С трудом родичи успокоили их и вновь усадили. Рог поднял Берисвет – самый древний в роду старик, стрый обоих покойных братьев. Но оба молодых, Доброслав и Ярогнев, сидели до конца пира мрачные, бросая друг на друга злые взгляды.
В последующие дни родичи еще не раз говорили об этом. По существу Доброслав был прав: как отрок, Ярко не мог быть полноправным наследником отца и его брата. Но и провозглашать князем Доброслава на те несколько месяцев, которые потребуются Ярко для женитьбы, не было смысла. Все хорошо понимали, что честолюбивый Доброслав, чей отец умер, будучи князем вятичей, так просто стол не уступит. Если сейчас признать его притязания – между ближайшими родственниками разразится жестокая вражда. Все сошлись на том, что Ярко и впрямь следует незамедлительно ехать за невестой.
Вот только за какой? Многие думали, что не стоит связываться с угрянскими князьями, которые уже один раз обманули вятичей. Увезя сестру «волховной хитростью», Лютомер показал, что не желает этого родства. А если так, то девушку, скорее всего, за год выдали замуж: она и тогда уже была в самой поре. Ездить за ней – только зря позориться, а лишний позор, как единогласно высказали родичи Чернавы, Ярогневу ни к чему.
После неудачного похода на Дон, как многие находили, куда уместнее было бы поискать невесту у саваров или саварян – славянских поселенцев лесостепи, живших во владениях хазарского кагана. Этим вятичи обеспечили бы себе защиту от немилости хазар и выходы на торговые пути. Предложить им было что, и сидеть на мехах, не имея возможности выменять их на серебро и шелка, просто глупо.
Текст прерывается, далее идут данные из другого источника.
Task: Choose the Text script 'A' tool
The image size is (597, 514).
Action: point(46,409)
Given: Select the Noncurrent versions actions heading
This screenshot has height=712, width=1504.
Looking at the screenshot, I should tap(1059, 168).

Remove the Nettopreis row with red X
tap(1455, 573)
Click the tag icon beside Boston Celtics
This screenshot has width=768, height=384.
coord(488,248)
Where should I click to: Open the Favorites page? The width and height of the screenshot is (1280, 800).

Но напрасно убеждали Ярко мудрые родичи. Он видел своей женой только Молинку угрянскую и требовал, чтобы сваты выезжали немедленно. Мучимый стыдом от попреков Доброслава и желанием поскорее увидеть невесту, он сам собрался в поход.
А через несколько дней после ссоры в Гостилов явился хазарский бек по имени Гацыр со своими людьми – чтобы забрать обещанную невесту.
И Доброслав, и Ярко понимали: это отличный случай добиться дружбы хазар. Родом не хазарин, а савар, лет тридцати, Гацыр‑бек был светлокожим, рыжеволосым и голубоглазым, а славянский язык знал почти как родной – савары и саваряне‑славяне почти все знали оба языка, постепенно смешиваясь между собой. Одетый в кафтан ярко‑синего шелка, опоясанный поясом в серебряных накладках, в рыжих кожаных сапогах, в островерхой шапке, крытой узорным шелком, с меховыми отворотами, похожими на уши, – их можно было опустить, прикрывая шею от холодного ветра, – он выглядел так, будто вышел из песни, и женщины против воли на него заглядывались.